Образная основа для психоанализа существовала уже давно, хотя и в искаженном виде. Психоанализ во многом схож с кровопусканием, которое было в ходу за некоторое время до него. В обоих случаях исходят из предположения, что внутри есть нечто мешающее нормальной работе психики. Кровопускание имело целью удалить вредные «соки» — физически вывести их из организма; психодинамическая терапия стремится лишить власти забытые или подавленные травмы — вывести их из бессознательного. Фрейд утверждал, что меланхолия есть вид оплакивания, а происходит она от чувства утраты либидо, от желания пищи или секса. «Тогда как сильные личности легко впадают в невроз страха, — писал Фрейд, — маломощные склонны к меланхолии». Он назвал депрессию «результатом впитывания пограничного возбуждения», которое создает «внутреннее кровоизлияние», «рану».

Первое последовательное психоаналитическое описание меланхолии принадлежит не Фрейду, а Карлу Абрахаму, чей очерк 1911 года по-прежнему авторитетен. Абрахам начал с категорического утверждения, что состояние тревоги и депрессия соотносятся так же, как страх и скорбь. «Мы страшимся грядущего зла; мы скорбим о зле былом». Итак, тревога — это страдание о том, что произойдет, а меланхолия — о том, что уже произошло. По Абрахаму, одно состояние вызывает другое; локализовать невротическое расстройство исключительно в прошлом или в будущем невозможно. Абрахам говорил, что состояние тревоги возникает тогда, когда хочешь чего-то, тебе не положенного, и потому даже не пытаешься достигнуть этого; депрессия же возникает тогда, когда хочешь и пытаешься, но не получаешь. Депрессия, говорит Абрахам, возникает, когда в способность человека любить вмешивается ненависть. Люди, чью любовь отвергли, в порыве подозрительности воспринимают мир так, будто он повернулся против них, и они его ненавидят. От нежелания признаться в этой ненависти самим себе у них развивается «несовершенно подавленный садизм».

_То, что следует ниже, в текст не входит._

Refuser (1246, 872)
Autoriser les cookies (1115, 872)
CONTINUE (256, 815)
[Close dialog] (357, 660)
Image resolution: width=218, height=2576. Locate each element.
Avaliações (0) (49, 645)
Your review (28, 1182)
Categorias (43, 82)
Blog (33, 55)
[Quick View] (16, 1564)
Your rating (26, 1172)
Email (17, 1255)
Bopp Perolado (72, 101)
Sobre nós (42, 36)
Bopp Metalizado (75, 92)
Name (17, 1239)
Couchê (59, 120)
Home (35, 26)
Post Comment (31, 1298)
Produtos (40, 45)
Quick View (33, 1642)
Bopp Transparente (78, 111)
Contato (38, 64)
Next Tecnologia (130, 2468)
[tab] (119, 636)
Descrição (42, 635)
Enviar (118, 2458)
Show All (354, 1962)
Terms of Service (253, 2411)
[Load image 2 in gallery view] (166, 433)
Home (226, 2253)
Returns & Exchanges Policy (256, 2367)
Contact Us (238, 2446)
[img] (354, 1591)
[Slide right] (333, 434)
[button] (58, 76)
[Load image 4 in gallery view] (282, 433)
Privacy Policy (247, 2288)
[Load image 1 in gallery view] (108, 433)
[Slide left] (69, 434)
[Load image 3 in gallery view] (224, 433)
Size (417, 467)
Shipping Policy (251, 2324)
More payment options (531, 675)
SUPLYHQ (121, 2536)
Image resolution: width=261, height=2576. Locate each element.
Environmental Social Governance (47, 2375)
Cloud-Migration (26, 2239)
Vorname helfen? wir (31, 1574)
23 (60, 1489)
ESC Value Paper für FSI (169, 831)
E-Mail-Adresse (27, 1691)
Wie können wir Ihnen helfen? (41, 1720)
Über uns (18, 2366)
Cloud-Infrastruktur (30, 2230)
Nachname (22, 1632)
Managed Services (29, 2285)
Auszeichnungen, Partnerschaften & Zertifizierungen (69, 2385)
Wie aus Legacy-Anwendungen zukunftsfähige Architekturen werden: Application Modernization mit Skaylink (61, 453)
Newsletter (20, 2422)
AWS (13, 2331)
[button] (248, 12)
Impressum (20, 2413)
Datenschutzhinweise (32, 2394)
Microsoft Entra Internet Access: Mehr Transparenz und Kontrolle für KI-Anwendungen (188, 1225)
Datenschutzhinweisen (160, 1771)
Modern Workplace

«Там, где в больших количествах присутствует подавленный садизм, там, — согласно Абрахаму, — появляется соответственная тяжесть депрессивного аффекта». В результате этих садистских устремлений пациент, часто сам того не осознавая, получает от своей депрессии известное удовольствие. Абрахам провел курс психоанализа с рядом депрессивных пациентов и отметил у них значительные улучшения, хотя осталось не ясным, помогло ли им реальное прозрение или утешила сама идея знания. Абрахам признал, что травма такого рода, ведущая к депрессии, может порождать и другие симптомы, и «у нас нет ни малейшего представления, почему на этом этапе одна группа пациентов идет по одному пути, а другая — по иному». Это, по его словам, «тупик терапевтического нигилизма».